Challenges ::
(a) Retype the stretch of the banking article from "He also said" through "warned on Wednesday.", keeping every word and punctuation mark unchanged.
(b) In the banking article, what portion of AIB's balance sheet consists of ECB loans?

Page text ::
** Begin **

AIB has said relatively recently that it intends to raise around €2 billion in fresh capital in the next year and a half, adding that this could be achieved through a number of options.

The bank has remained tight lipped over the potential of selling its 70% stake in Polish bank Bank Zachodni WBK and its 25% stake in US bank, M&T, although the latter sale has seemed more likely of late.

However, Mr Sheehy suggested it would be "the wrong thing to do" to withdraw from Poland, an operation which he said is providing liquidity for the overall group.

Meanwhile, AIB’s new temporary executive chairman, Dan O’Connor, confirmed that the bank would be sending out a circular to shareholders "imminently" with regard to its intended participation in the National Asset Management Agency (NAMA).

Both AIB and Bank of Ireland have a window of 60 days, from the formal establishment of NAMA, to hold shareholder votes on their individual participation in the new project.

On the subject of NAMA, Mr Sheehy told the committee that the new body "is expected to have a positive effect on the cost of funding to AIB over time".

"Already, there is evidence that international providers of funds to Ireland have taken a positive view of the NAMA proposal,"
he added.

He also said that the quality of AIB’s balance sheet would be "vastly improved" post-NAMA.

However, he hesitated before admitting that the bank "will consider" trading the expected €16bn-€17bn in bonds it will get from NAMA in exchange for its transferred loans for additional loans from the European Central Bank (ECB).

Currently, around 6% — or €10bn in monetary terms — of AIB’s balance sheet is made up of ECB loans.

Mr Sheehy said it would be the bank’s aim to keep the ECB loan level low.

The bank added that it does not foresee the need to receive further money from the Government after it transfers loans to NAMA.

The bank also said it has adequate lending capacity.

The Financial Times reports that Germany’s leading banks will have to wipe as much as €90bn off the value of securities and loans this year and next, the Bundesbank warned on Wednesday.

Hans-Helmut Kotz, a Bundesbank board member, called on German banks to use the “room to manoeuvre” created by public-policy responses and a return to economic growth to “put some fat on the ribs” of their capital bases. The 17 largest German banks made writedowns of just over €130bn in 2007 and 2008, according to the Bundesbank.

His exhortation came hours after WestLB, a lender owned by the state of North Rhine-Westphalia and local banks, agreed to a €3bn ($4.5bn, £2.7bn) capital injection from the government – a first for the troubled Landesbank sector.

** End **

(Data entries)
** Begin **

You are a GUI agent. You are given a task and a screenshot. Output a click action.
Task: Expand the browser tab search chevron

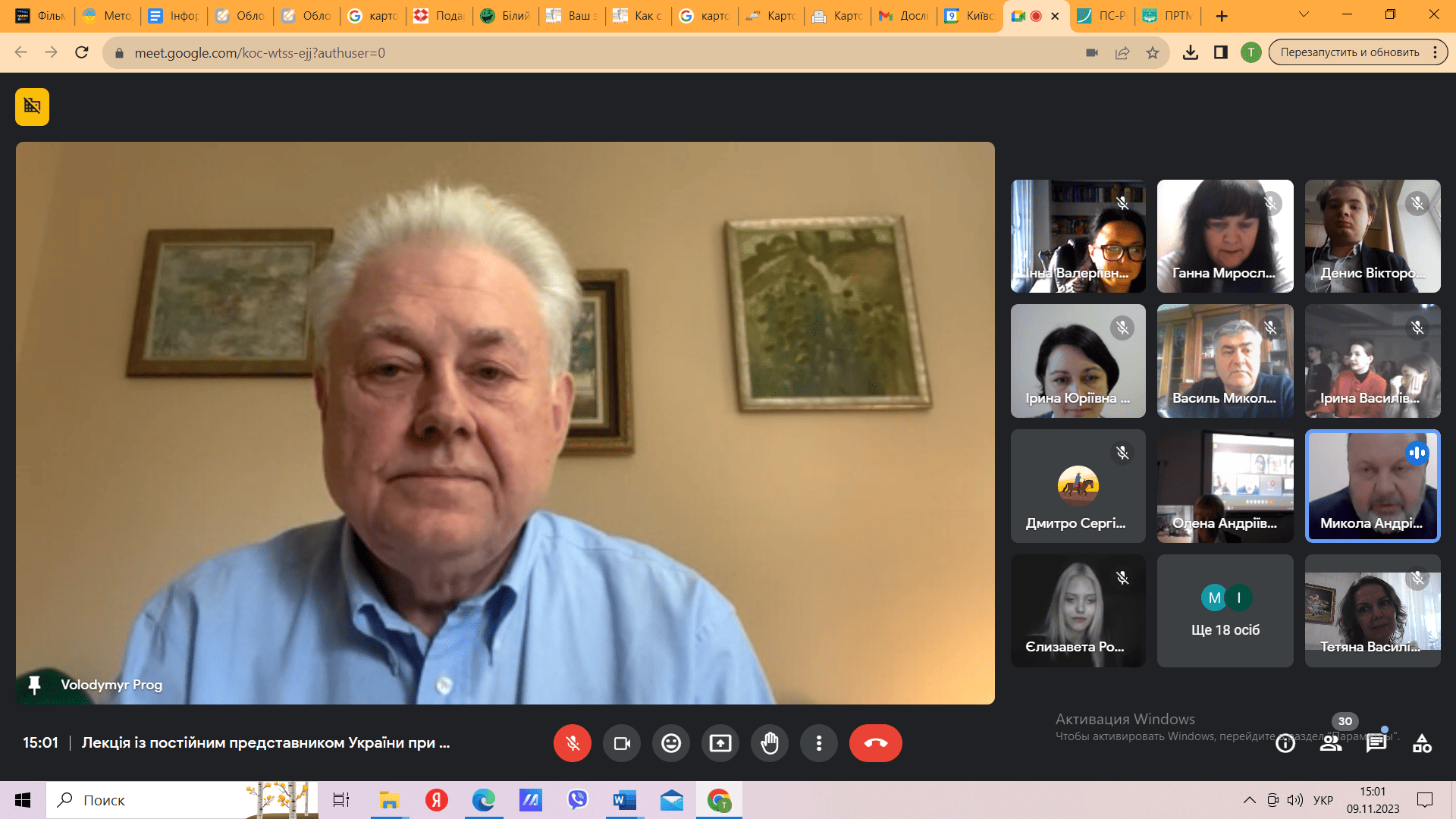[x=1304, y=14]

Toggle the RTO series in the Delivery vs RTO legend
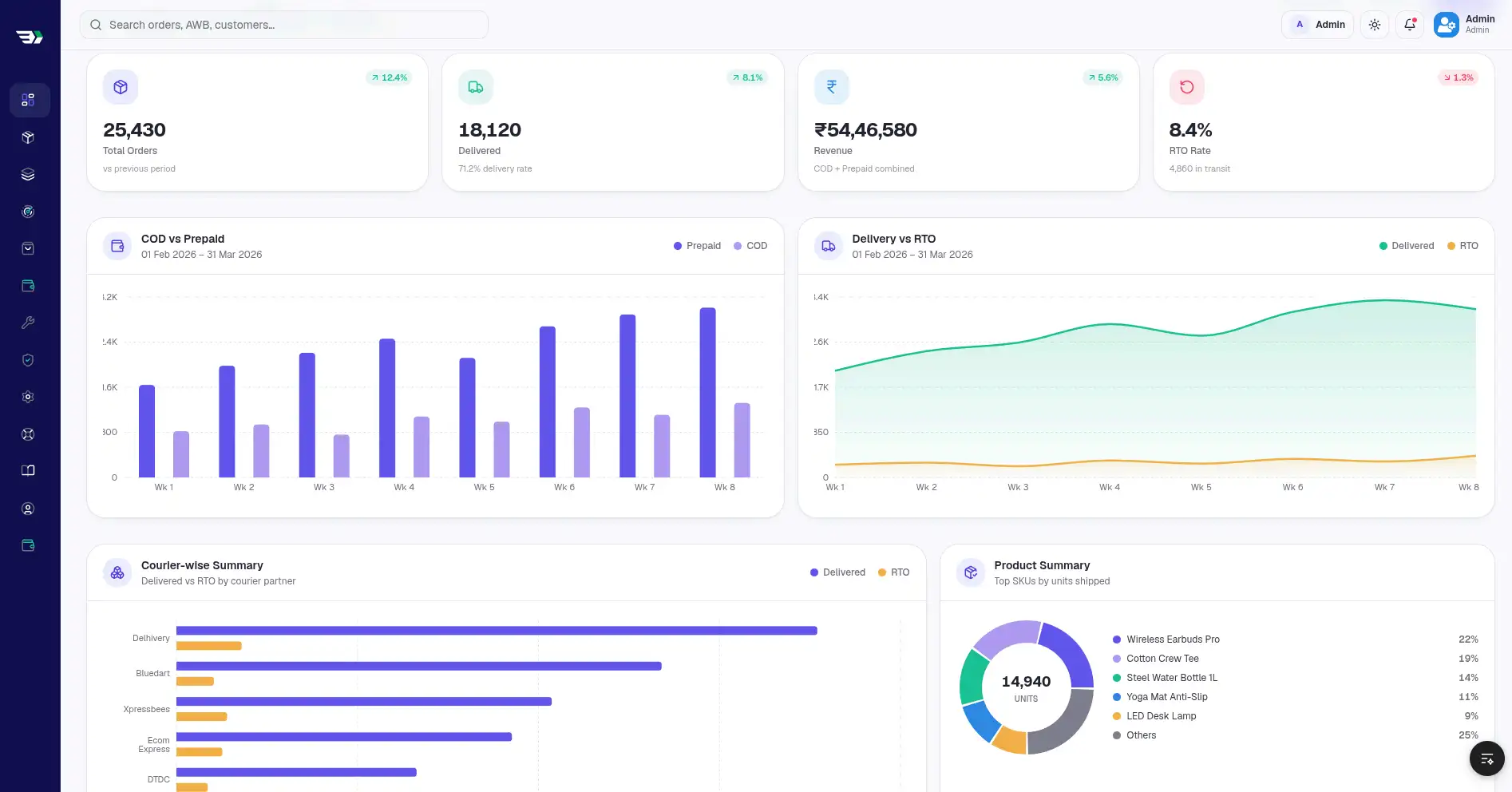click(1463, 246)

** End **

Solutions to the tasks ::
(a)
He also said that the quality of AIB’s balance sheet would be "vastly improved" post-NAMA.

However, he hesitated before admitting that the bank "will consider" trading the expected €16bn-€17bn in bonds it will get from NAMA in exchange for its transferred loans for additional loans from the European Central Bank (ECB).

Currently, around 6% — or €10bn in monetary terms — of AIB’s balance sheet is made up of ECB loans.

Mr Sheehy said it would be the bank’s aim to keep the ECB loan level low.

The bank added that it does not foresee the need to receive further money from the Government after it transfers loans to NAMA.

The bank also said it has adequate lending capacity.

The Financial Times reports that Germany’s leading banks will have to wipe as much as €90bn off the value of securities and loans this year and next, the Bundesbank warned on Wednesday.

(b) Around 6%, or €10bn.